Vol. 5 Num 863 Wed. November 01, 2006  
Letters to Editor

Who is responsible?

Who is responsible for the two days of loss of lives and properties in Bangladesh? To seek the answer we should go back to the days when the outgoing government raised the retirement age of the Justices from 65 to 67. The opposition in the parliament didn't oppose it instantly. Rather, the opposition demanded reforms in electoral laws and caretaker government, which is the outcome of the cumulative failure of all political forces since 1991. Neither the government nor the opposition wanted to discuss the reform issue in parliament.

One thing we should learn from the latest crisis: politicians must be farsighted.


Yesterday, I was sitting with my class friend in my drawing room and watching the Channel-i.
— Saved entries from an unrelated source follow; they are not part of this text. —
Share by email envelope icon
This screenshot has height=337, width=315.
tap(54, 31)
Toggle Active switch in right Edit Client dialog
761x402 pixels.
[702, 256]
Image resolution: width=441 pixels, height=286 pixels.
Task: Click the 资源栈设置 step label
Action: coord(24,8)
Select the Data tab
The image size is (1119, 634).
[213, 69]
I was watching the news and my friend came to me at that time. On the TV screen I saw some horrible scenes. I was scared and my friend asked me a question. His question was just like this- are your countrymen mad? I could not answer this question. I had to explain the political situation of our country and after hearing everything he was depressed. Not only my friend, we are deeply shocked and scared about this kind of political culture. We got a country in 1971 by sacrificing hundreds of thousands of lives. But what are we watching today?
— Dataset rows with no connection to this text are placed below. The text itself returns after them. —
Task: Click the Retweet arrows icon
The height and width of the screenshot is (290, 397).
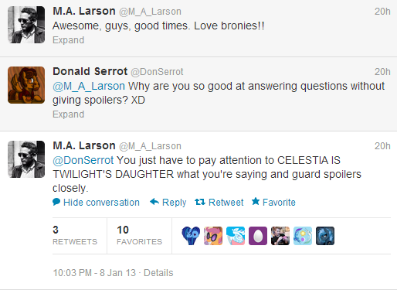Action: [200, 202]
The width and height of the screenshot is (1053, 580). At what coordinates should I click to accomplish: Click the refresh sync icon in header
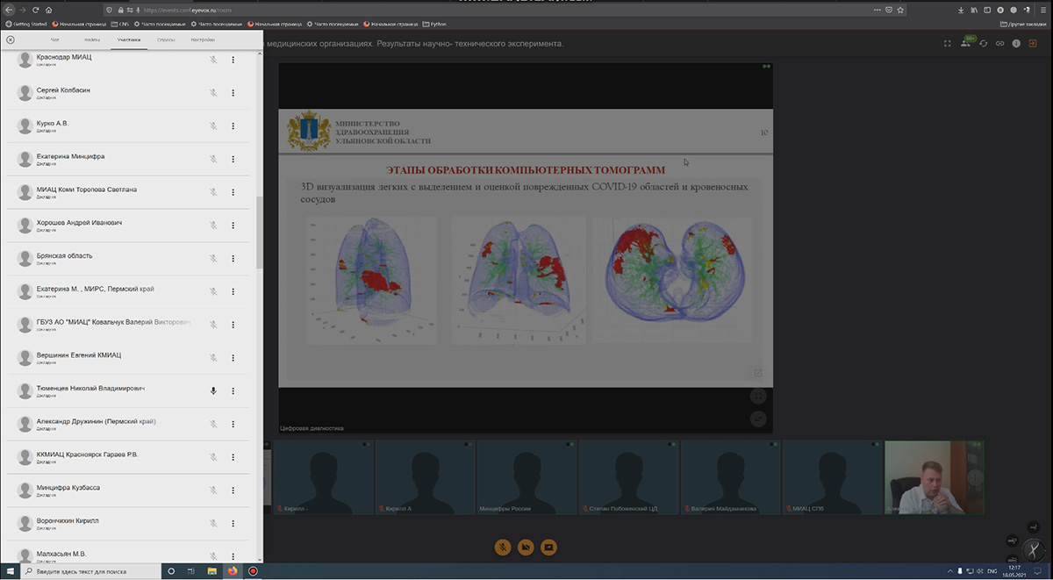click(x=984, y=43)
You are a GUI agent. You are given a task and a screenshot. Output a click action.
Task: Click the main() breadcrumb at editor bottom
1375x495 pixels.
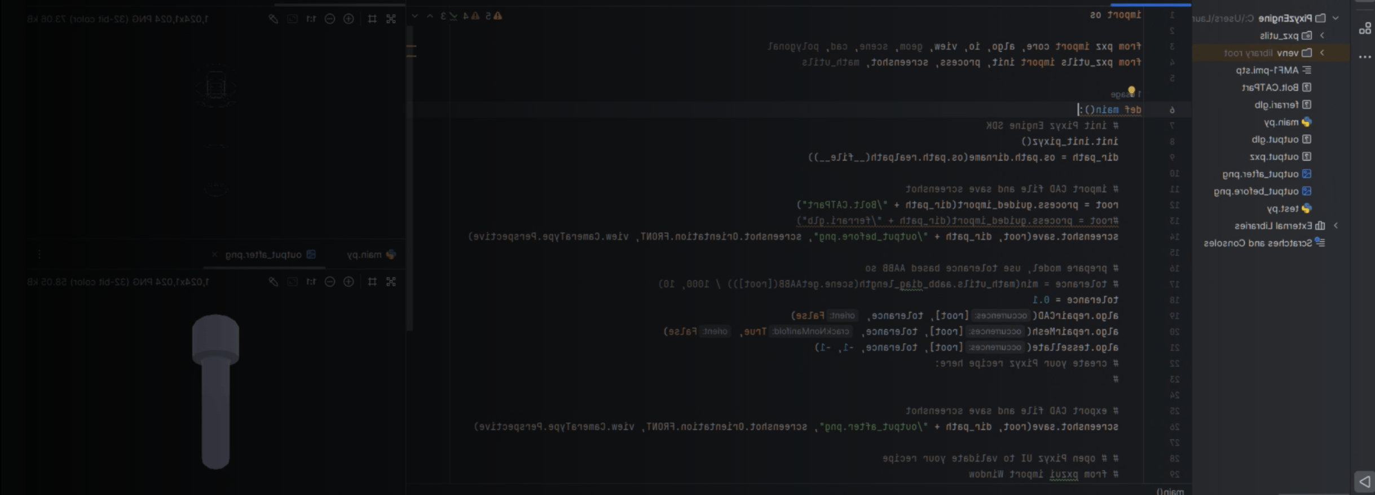click(1170, 491)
Md Saifur Rashid, Sevenoaks, Kent


I was horrified to view on ntv Awami League activists beating up Jamaat workers at Purana Paltan in the afternoon of Saturday. My eight-year-old son was around. I asked him to leave the room. I did not want him to view and learn that people could be so cruel.
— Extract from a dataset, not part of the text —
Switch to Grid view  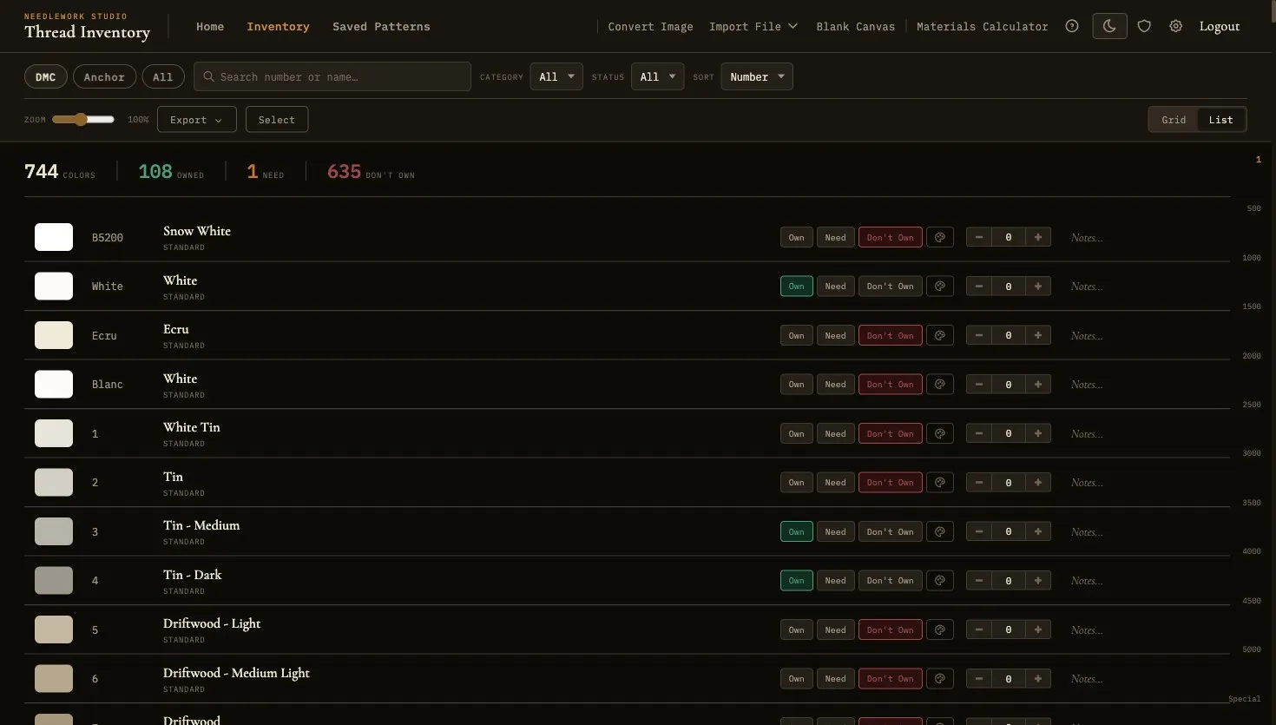(x=1174, y=119)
In 1973, I was a student of Rangpur Zilla School and there was a Rakkhi Bahini camp right on the big school compound. Often on way back from the school we were drawn to the camp by cries of people being subjected to torture. Rakkhi Bahini soldiers would bring people on trucks (from where we could never figure out), get them down and then start beating them with batons and bricks until these poor creatures succumbed to death.

I still remember the Bichitra cover story on murder on the street written by Kazi Anwar Hossain. It was so shocking, so demoralising.

Today I write to you with a very heavy heart. And I know I shall not calm down unless I see that people protest violence as such. From ntv, it is easily possible to precisely find out those who took part in the killing on the street. I suggest that posters be printed with their photographs asking people to refrain from violence.

Can the High Court ask the government to establish identity of those cruel people and take legal action against them? Will the media help the police in this regard by supplying photographs and video footage.

And what about our 'dear' leaders Sheikh Hasina and M. A. Jalil who had asked their party men to lay siege to Dhaka with sticks and poles? Was not that an open instigation? Will not justice call for action against them too? Cannot the court of law initiate suo moto action against such political leaders? In fact, these senseless leaders should be held first and penalised for instigating violence.